Friday, April 13, 2007

Made in China--To Kill; China Is Our Friend, Part 6458

It ain't just your pupsy-wupsy's food:

The list of Chinese food exports rejected at American ports reads like a chef's nightmare: pesticide-laden pea pods, drug-laced catfish, filthy plums and crawfish contaminated with salmonella.

Of course, that list is only what inspectors found--

Small farms ship to market with little documentation. Testing of the safety and purity of farm products such as milk is often haphazard, hampered by fuzzy lines of authority among regulators. Only about 6 percent of agricultural products were considered pollution-free in 2005, while safer, better quality food officially stamped as "green" accounts for 1 percent of the total, according to figures from the U.S. Department of Agriculture.

Wanna bite?

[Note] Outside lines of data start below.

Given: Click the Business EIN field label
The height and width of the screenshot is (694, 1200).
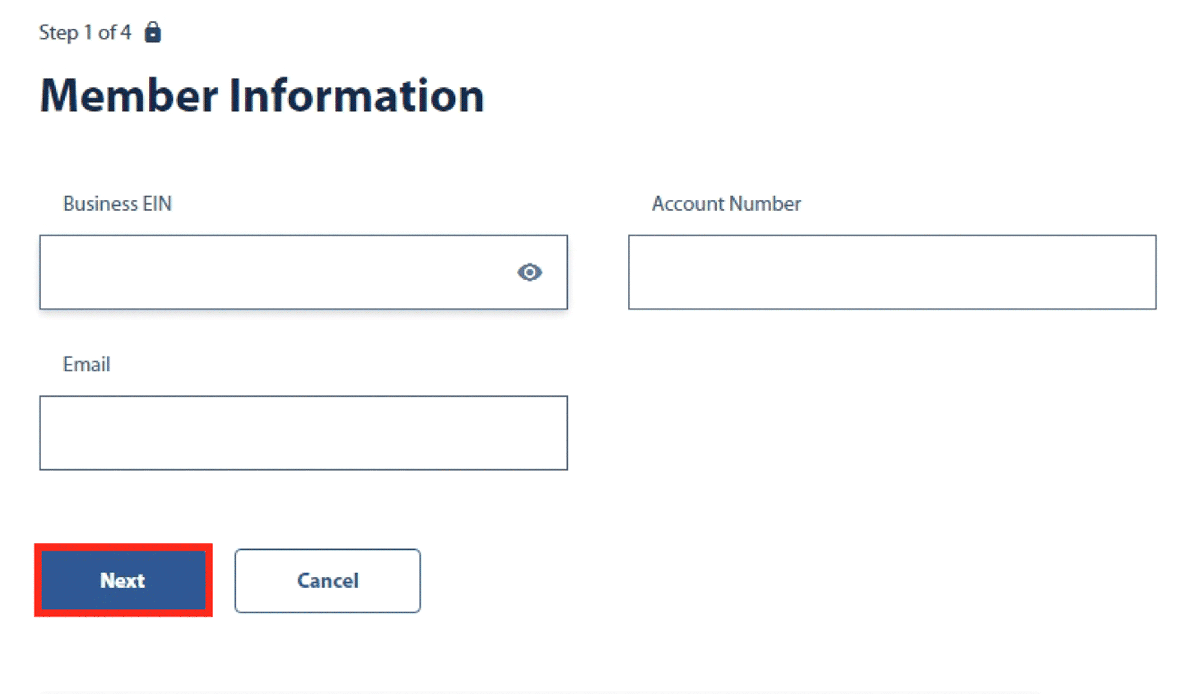Looking at the screenshot, I should 117,203.

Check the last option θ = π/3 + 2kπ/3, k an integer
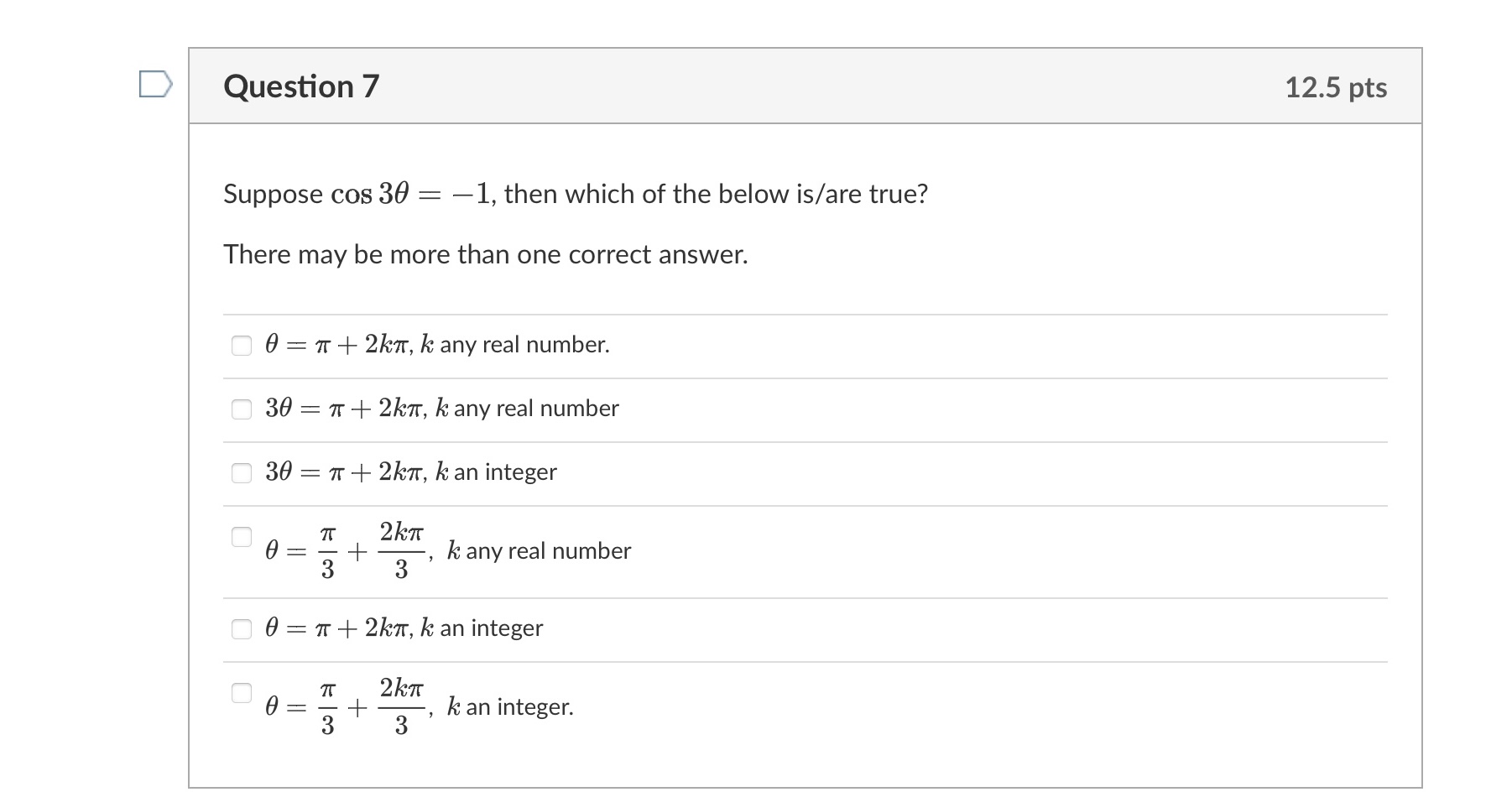(241, 694)
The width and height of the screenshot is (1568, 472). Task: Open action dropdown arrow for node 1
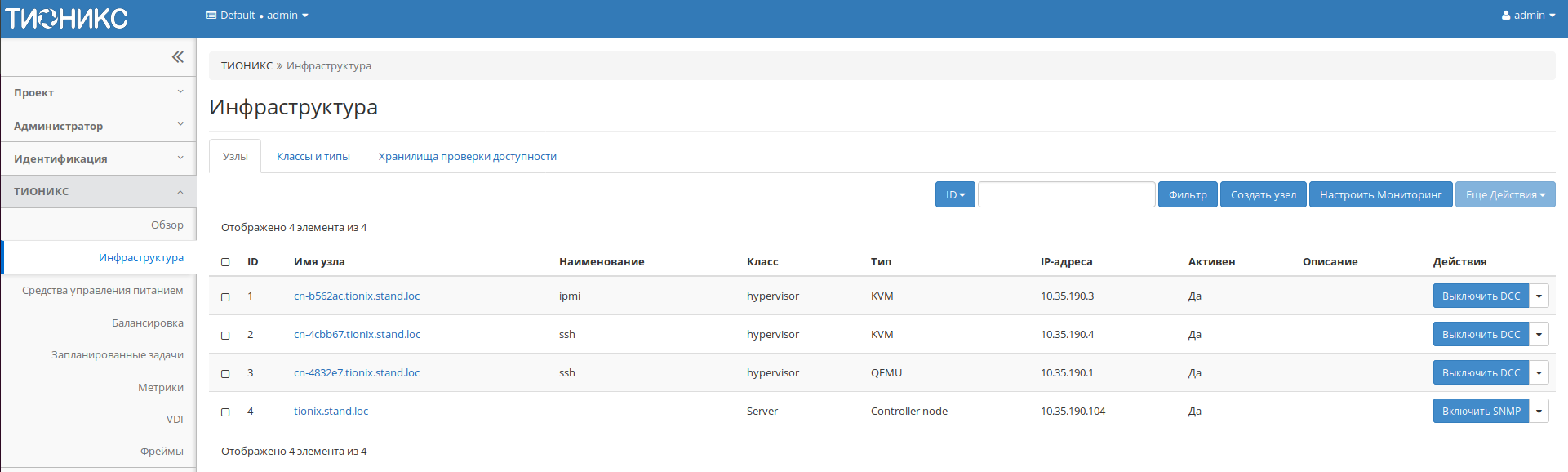tap(1539, 296)
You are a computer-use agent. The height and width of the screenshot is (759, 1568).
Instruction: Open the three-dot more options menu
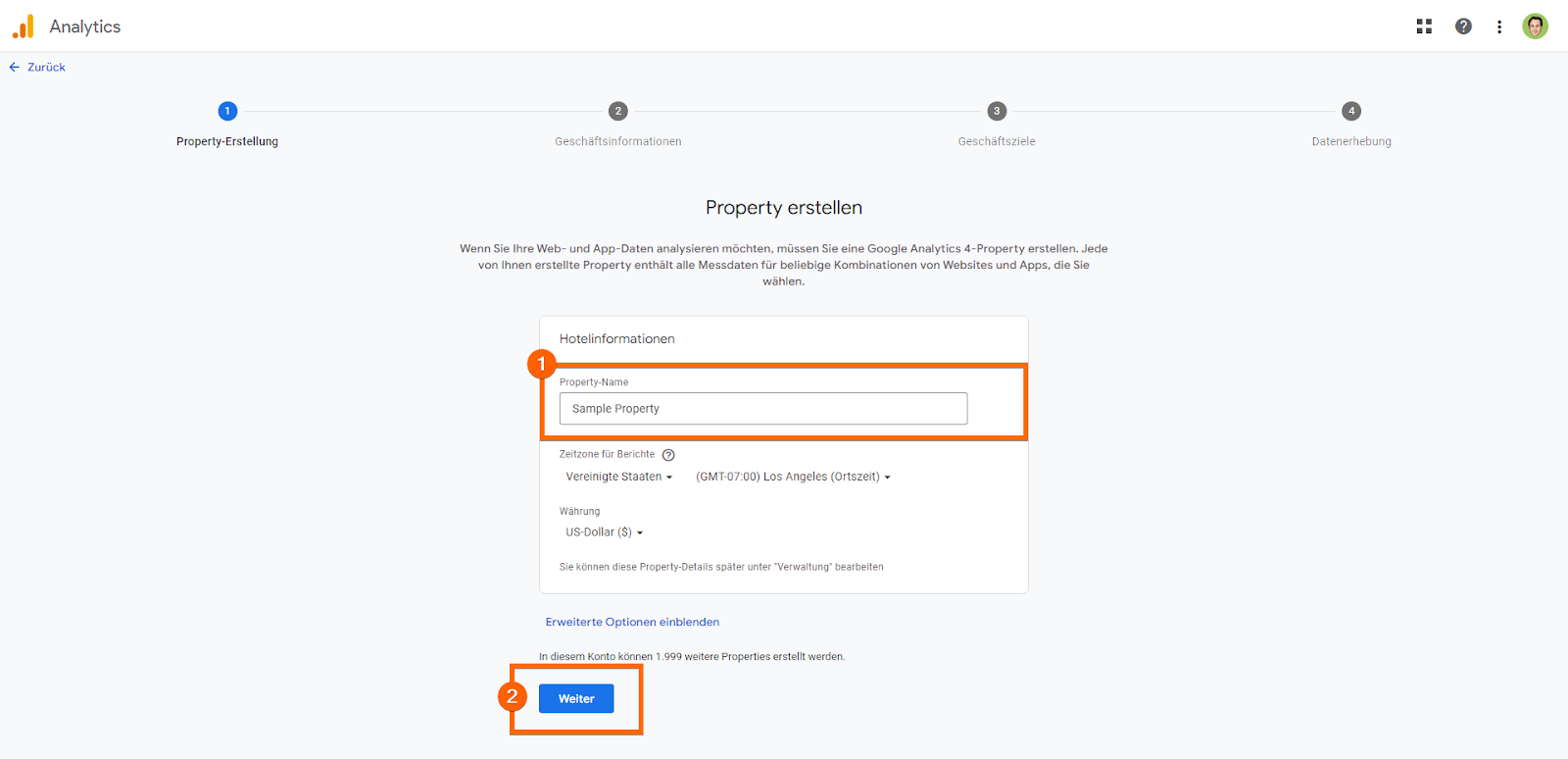[x=1499, y=26]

Try some of these:

Over the past 25 years, Chinese agricultural exports to the U.S. surged nearly 20 times to $2.26 billion last year, led by poultry products, sausage casings, shellfish, spices and apple juice.

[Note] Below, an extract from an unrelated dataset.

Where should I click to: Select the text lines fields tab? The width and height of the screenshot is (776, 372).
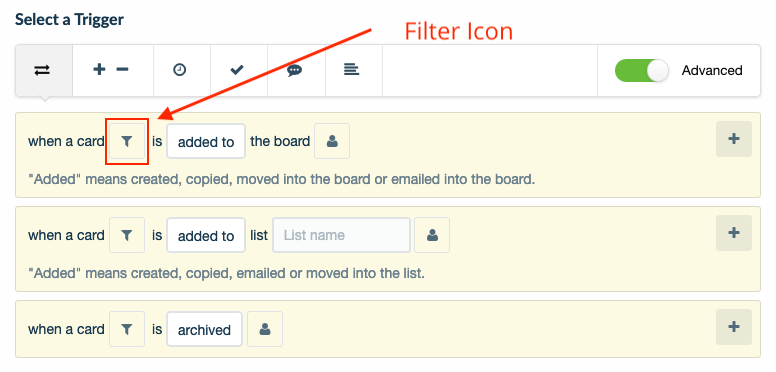point(354,70)
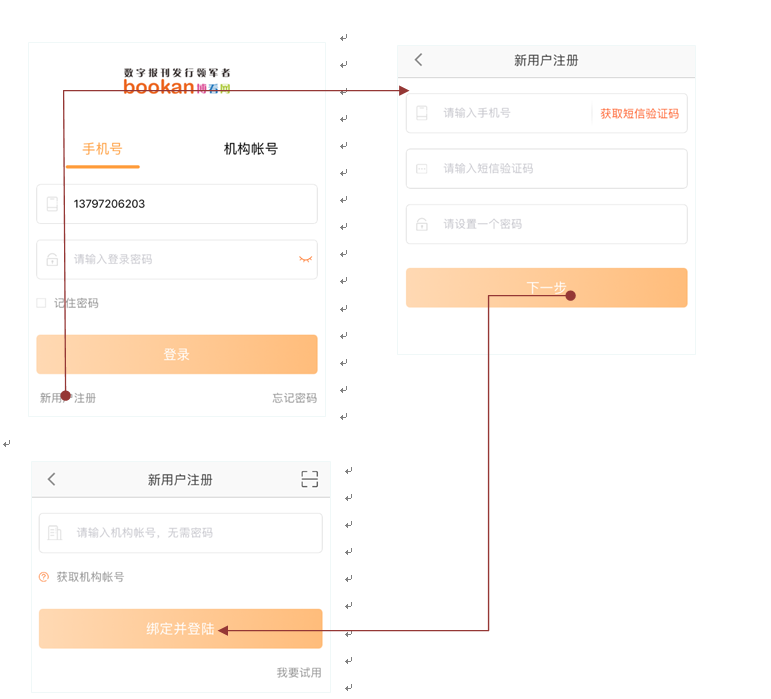The image size is (771, 699).
Task: Toggle password visibility eye icon
Action: coord(305,259)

Inspectors from the U.S. Food and Drug Administration are able to inspect only a tiny percentage of the millions of shipments that enter the U.S. each year.

Even so, shipments from China were rejected at the rate of about 200 per month this year, the largest from any country, compared with about 18 for Thailand, and 35 for Italy, also big exporters to the U.S., according to data posted on the FDA's Web site.

There might be an opportunity for restaurants and groceries who can accurately claim that all their food is "100% American-Made or Processed."

But then--it might be a bit more expensive, unless you take into account the cost of a few days' hospitalization.